Eduardo Fernandez created Aganorsa in Nicaragua in 1998. The Cuban expatriate had experienced a tremendous amount of success in his earlier career as an investment banker in New York City after graduating from the Wharton School of Business at the University of Pennsylvania. An entrepreneur, Fernandez and his brother, Leopoldo, saw an opportunity to bring fast-food services to Spain and established a pizza delivery business in Madrid. The business was hugely successful, and after a few short years Fernandez sold his portion of the business and retired. While his business success assured that Fernandez would not have to work again, his entrepreneurial spirit drove him to find other businesses to occupy his time. Agriculture attracted him, and in 1998 he began growing tobacco.

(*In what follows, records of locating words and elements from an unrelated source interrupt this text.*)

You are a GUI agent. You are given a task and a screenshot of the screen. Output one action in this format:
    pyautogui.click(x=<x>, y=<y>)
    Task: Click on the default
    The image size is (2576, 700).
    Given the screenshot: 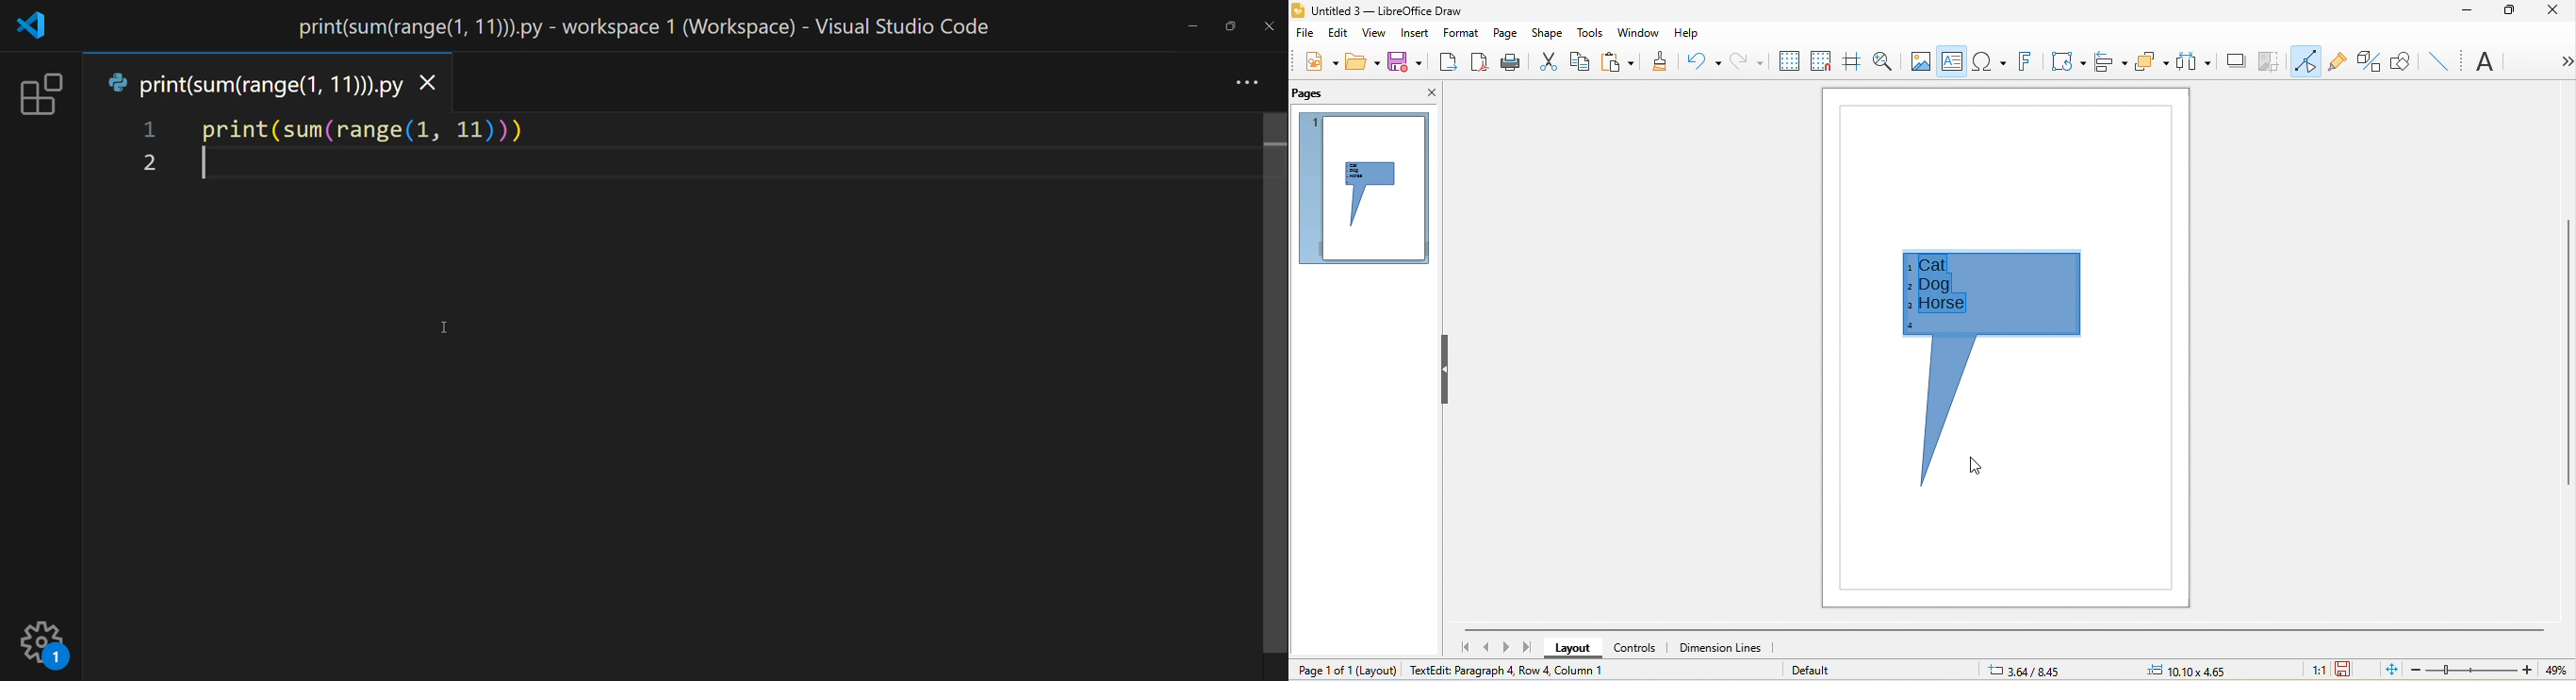 What is the action you would take?
    pyautogui.click(x=1818, y=673)
    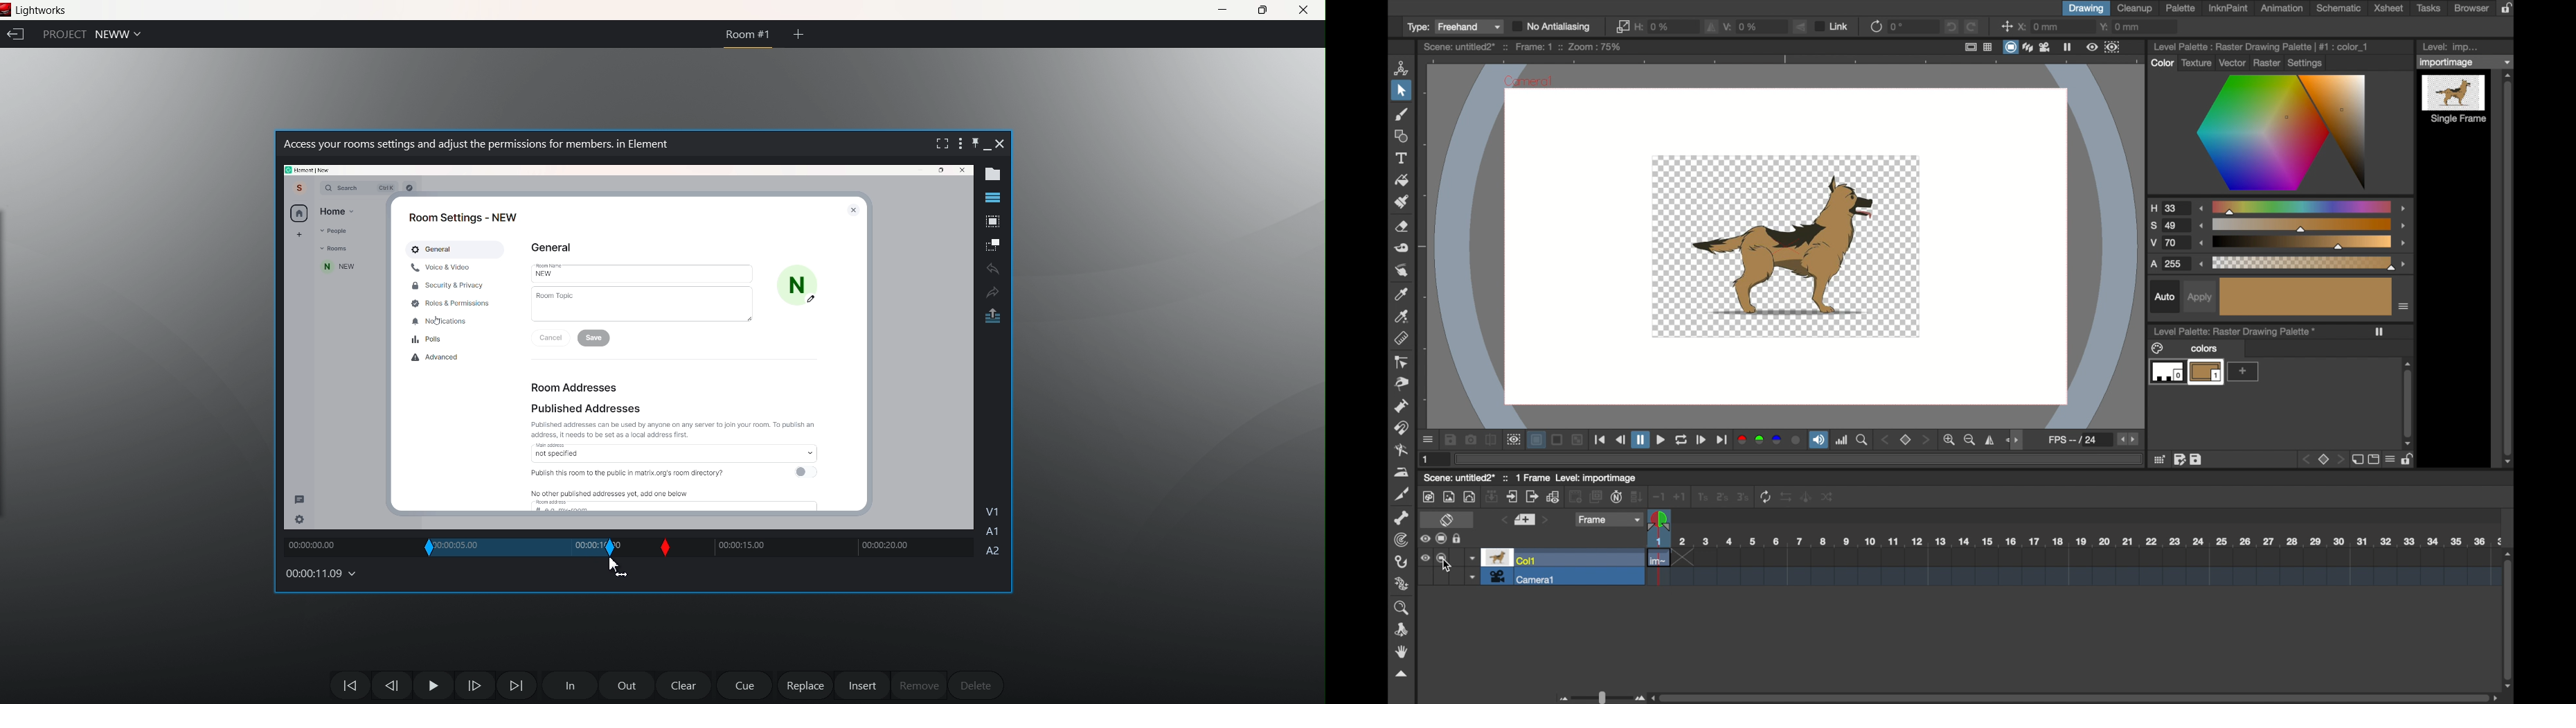 The image size is (2576, 728). What do you see at coordinates (298, 236) in the screenshot?
I see `add new` at bounding box center [298, 236].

There have been some pretty significant changes going on in the past 14 months at Aganorsa Leaf. In December 2017, the company, then known as Casa Fernandez Cigars, announced the hiring of Terence Reilly, formerly of Quesada Cigars, to serve as the company’s director of sales and marketing. In April 2018, Casa Fernandez Cigars adopted a new logo and a new name, Aganorsa Leaf, to capitalize on its strongest asset—the quality leaf the company grows throughout Nicaragua. The vertically integrated Aganorsa Leaf is one of Nicaragua’s biggest tobacco growers, concentrating on the cultivation of Criollo ’98 and Corojo ’99, in Jalapa, Condega and Esteli, and providing its tobaccos to manufacturers around the world, as well as reserving its own supply for its own use.
The company also operates its own cigarmaking factories in Esteli and Jalapa, as well as a small boutique cigar factory in Miami, Florida. In these facilities, Aganorsa Leaf makes its own cigars and also produces cigars for companies such as Illusione, Warped, Viaje, Foundation Cigar Company, Sindicato and HVC. While some of the cigars that Aganorsa Leaf makes for other companies have consistently scored high in ratings and have frequently appeared in various “best of” categories, its own cigars have often been overlooked. Changing the name of the company to Aganorsa Leaf is intended to better align the company’s own cigars with the reputation that its tobaccos enjoy throughout the industry with other companies’ cigars.
“What was strange to me was that when you look at successful and respected brands like Illusione, Warped, Viaje, Foundation, Sindicato and HVC, many of their cigars are made by us, using our tobacco,” Reilly explains. “They have more notoriety than our own products, and to me, that didn’t make sense. I felt that the company was a sleeping giant that already had everything in place to succeed but just needed help in doing a better job of carrying its message to retailers and consumers. There are a lot of cigars on the market, and you have to look at what is unique and meaningful about the product. Clearly, our biggest strength is the tobacco that we grow.”
Eduardo Fernandez may have been content to just own one of Nicaragua’s largest tobacco growing operations, but a friend convinced him to dive deeper into the premium tobacco world. Pedro Martin, the owner of Tropical Tobacco, helped Fernandez find buyers for his tobacco. In 2002, Martin wanted to retire and sold his cigarmaking operation to Fernandez. With the acquisition of Tropical Tobacco, Fernandez had become a vertically integrated cigarmaker overnight, able to control the entire cigar production process from seed to ash, but few people recognized it. With the help of Ramos, who proved to be as adept as a cigar blender as he was at growing and fermenting tobacco, Fernandez released new cigar lines like JFR, the brick-and-mortar exclusive cigar that includes the 8 x 80 Lunatic, Casa Fernandez and Guardian of the Farm, but the company still suffered from an identity problem on the market. To try to alleviate it, Fernandez dropped the Tropical Tobacco name in 2010 for Casa Fernandez. That helped, but it didn’t go far enough. With the urging of Max Fernandez, Eduardo’s son who is now managing the TABSA factory, Fernandez approved the renaming of the company to Aganorsa Leaf in order to identify the entire company with the tobacco that it grows.
“Casa Fernandez remains as a cigar brand, but it doesn’t really define us,” Reilly comments. “There are cult of personality companies where the company is associated with the owner and his personality. There are lifestyle companies where they promote a lifestyle. And then there are product-based companies. It made sense that what made us special—the leaf we grow—be the name of the company.”
With the new name has come an effort to tie all of the company’s brands into the Aganorsa Leaf name. All of the boxes now feature the Aganorsa Leaf logo, a symbol of quality and assurance, thus tying them together.